Doch so wenig sich US-Präsident Barack Obama einen Stillstand im Nahen Osten wünschen mag, so trifft es doch zunächst Israel und die Palästinenser, wenn Abbas sein Amt aufgeben will. In Jerusalem wird gemunkelt, er plane nicht nur seinen eigenen Rücktritt, sondern er werde möglicherweise den Friedensprozess als gescheitert erklären und die Palästinensische Autonomiebehörde aufzulösen. Das Übergangsgebilde funktioniert seit 14 Jahren als Quasiregierung bis zur Staatsgründung, die laut verschiedener Abkommen längst hätte stattfinden sollen.

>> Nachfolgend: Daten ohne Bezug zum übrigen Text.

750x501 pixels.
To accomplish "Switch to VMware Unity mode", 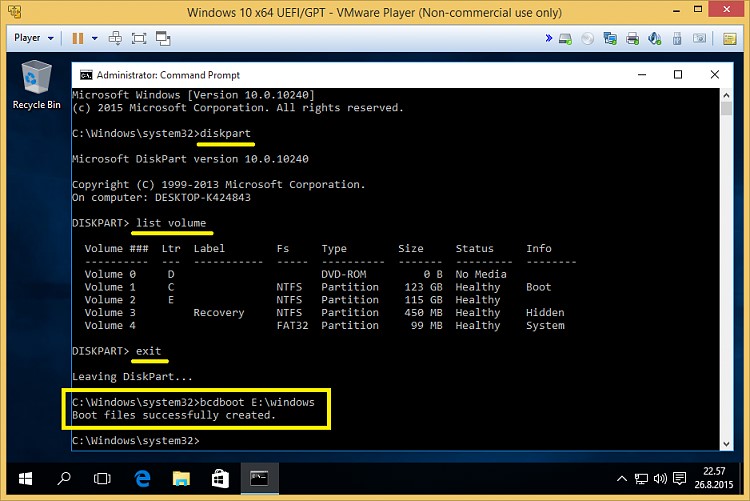I will (x=163, y=38).
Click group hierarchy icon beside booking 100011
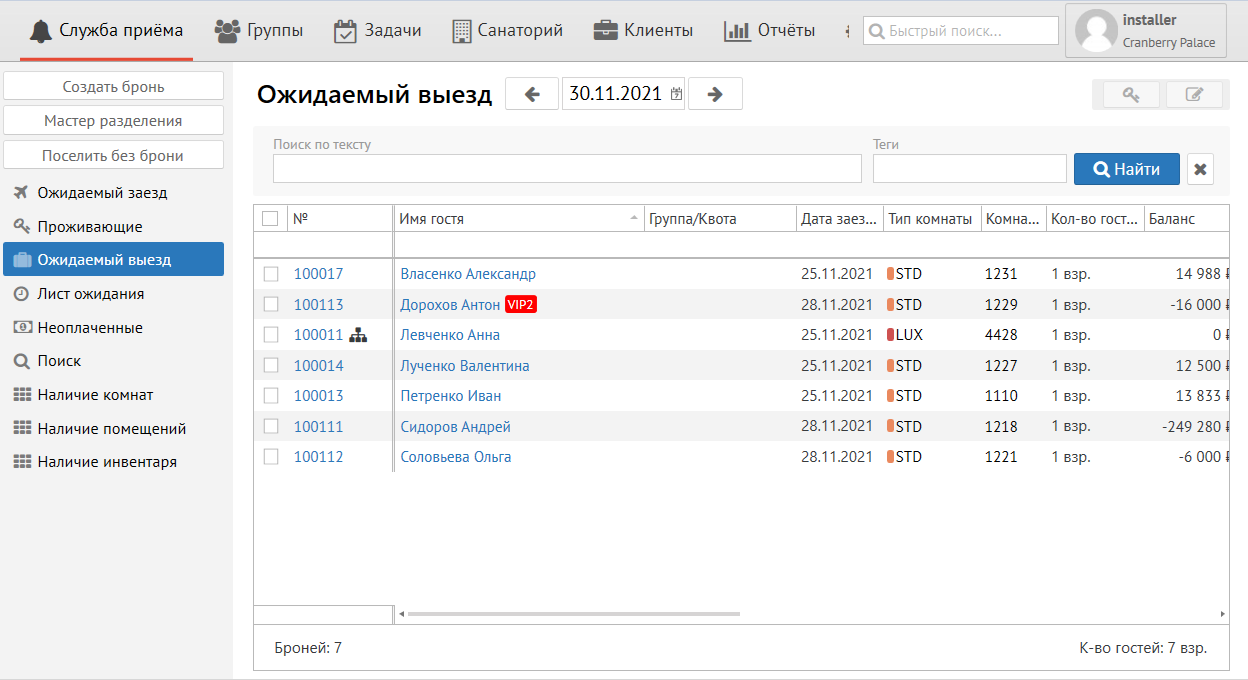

Über den Stillstand im Friedensprozess frustriert, arbeitet Premierminister Salam Fajad alternativ an seiner unilateralen Staatsgründung. Schon im August stellte der unabhängige Politiker sein 50 Seiten umfassendes Programm zur "Beendigung der Besatzung" und der "Errichtung des Staates Palästina" vor. Darin geht es in erster Linie um den Aufbau staatlicher Strukturen und Institutionen, die einzig aufgrund professioneller Erwägungen zusammengestellt werden sollen.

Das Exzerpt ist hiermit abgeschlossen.